Aim of the exercise
Whenever a line in the material below includes "window", copy that line.

Data extract
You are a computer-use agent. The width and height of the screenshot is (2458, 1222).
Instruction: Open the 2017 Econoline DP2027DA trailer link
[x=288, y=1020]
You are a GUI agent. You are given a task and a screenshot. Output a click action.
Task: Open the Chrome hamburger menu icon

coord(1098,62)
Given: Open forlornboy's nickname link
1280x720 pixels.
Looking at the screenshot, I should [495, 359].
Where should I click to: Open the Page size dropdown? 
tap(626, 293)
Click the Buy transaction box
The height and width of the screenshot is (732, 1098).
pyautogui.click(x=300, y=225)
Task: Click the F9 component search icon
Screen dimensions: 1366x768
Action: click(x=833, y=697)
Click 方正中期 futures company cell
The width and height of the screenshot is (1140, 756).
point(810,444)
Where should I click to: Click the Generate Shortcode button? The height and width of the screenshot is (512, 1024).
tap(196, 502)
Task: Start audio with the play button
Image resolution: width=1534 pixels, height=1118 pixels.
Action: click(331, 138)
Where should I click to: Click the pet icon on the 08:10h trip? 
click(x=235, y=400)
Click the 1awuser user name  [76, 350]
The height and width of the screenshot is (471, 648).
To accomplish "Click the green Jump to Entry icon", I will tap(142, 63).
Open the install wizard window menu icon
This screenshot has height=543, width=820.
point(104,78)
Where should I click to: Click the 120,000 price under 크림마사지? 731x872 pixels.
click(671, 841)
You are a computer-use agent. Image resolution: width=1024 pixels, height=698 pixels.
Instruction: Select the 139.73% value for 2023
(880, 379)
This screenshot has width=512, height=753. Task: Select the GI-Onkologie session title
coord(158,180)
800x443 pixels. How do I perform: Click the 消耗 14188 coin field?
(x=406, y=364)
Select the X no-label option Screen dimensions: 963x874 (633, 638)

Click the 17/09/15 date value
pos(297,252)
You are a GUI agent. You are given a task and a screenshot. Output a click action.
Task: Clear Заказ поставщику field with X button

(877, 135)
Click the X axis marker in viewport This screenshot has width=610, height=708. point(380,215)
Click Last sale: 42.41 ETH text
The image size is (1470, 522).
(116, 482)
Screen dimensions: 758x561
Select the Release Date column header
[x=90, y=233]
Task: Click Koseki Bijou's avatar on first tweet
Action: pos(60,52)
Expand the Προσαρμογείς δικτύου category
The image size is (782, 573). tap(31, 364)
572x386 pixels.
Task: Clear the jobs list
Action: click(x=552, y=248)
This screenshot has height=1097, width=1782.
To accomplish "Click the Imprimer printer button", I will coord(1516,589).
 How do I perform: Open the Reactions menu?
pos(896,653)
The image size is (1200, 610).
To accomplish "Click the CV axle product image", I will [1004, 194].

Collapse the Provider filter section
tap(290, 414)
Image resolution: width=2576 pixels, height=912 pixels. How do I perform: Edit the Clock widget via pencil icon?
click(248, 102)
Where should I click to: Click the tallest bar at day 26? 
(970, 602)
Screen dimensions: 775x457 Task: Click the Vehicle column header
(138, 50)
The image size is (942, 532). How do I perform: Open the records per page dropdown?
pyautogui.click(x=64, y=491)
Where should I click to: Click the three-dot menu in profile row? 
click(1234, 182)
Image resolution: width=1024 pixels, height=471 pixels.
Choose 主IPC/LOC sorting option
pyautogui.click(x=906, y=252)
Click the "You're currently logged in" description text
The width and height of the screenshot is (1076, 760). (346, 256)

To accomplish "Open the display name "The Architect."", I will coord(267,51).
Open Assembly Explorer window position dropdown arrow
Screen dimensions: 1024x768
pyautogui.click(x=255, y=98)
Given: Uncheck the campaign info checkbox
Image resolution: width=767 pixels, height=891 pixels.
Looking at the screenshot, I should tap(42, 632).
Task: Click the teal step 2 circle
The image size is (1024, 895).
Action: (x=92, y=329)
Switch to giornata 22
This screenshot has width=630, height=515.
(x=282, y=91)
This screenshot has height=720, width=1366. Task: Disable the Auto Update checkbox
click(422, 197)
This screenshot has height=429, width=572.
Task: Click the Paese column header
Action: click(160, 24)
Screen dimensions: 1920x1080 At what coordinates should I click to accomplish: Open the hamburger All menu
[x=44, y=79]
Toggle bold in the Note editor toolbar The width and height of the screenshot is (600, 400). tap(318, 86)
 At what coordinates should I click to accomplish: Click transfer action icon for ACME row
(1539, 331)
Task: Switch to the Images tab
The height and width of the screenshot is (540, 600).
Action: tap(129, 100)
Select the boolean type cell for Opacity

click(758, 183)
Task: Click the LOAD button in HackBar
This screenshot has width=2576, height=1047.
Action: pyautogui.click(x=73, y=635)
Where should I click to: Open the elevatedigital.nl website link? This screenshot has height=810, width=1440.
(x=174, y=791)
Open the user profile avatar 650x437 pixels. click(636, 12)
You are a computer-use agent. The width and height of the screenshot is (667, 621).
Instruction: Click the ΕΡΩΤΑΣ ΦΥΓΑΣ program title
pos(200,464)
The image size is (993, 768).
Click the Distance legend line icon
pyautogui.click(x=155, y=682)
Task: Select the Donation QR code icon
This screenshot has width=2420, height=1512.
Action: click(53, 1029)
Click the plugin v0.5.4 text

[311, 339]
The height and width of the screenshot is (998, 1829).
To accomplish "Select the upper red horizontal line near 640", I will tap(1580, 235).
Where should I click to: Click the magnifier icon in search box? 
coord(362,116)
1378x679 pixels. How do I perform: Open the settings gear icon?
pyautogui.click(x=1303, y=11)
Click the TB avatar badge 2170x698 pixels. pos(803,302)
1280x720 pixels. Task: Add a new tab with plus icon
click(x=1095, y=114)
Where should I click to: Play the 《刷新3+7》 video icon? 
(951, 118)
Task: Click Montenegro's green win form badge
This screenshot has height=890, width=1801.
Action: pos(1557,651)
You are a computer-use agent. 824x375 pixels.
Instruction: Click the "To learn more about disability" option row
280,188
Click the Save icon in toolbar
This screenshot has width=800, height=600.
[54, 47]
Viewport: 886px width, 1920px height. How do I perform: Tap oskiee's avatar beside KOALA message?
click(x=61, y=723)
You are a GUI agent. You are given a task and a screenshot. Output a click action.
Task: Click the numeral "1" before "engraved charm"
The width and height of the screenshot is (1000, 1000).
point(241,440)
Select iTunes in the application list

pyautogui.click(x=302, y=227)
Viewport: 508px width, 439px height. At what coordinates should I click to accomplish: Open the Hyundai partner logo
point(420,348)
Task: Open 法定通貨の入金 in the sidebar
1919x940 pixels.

Exercise result
Open the install wizard window menu icon
Open Assembly Explorer window position dropdown arrow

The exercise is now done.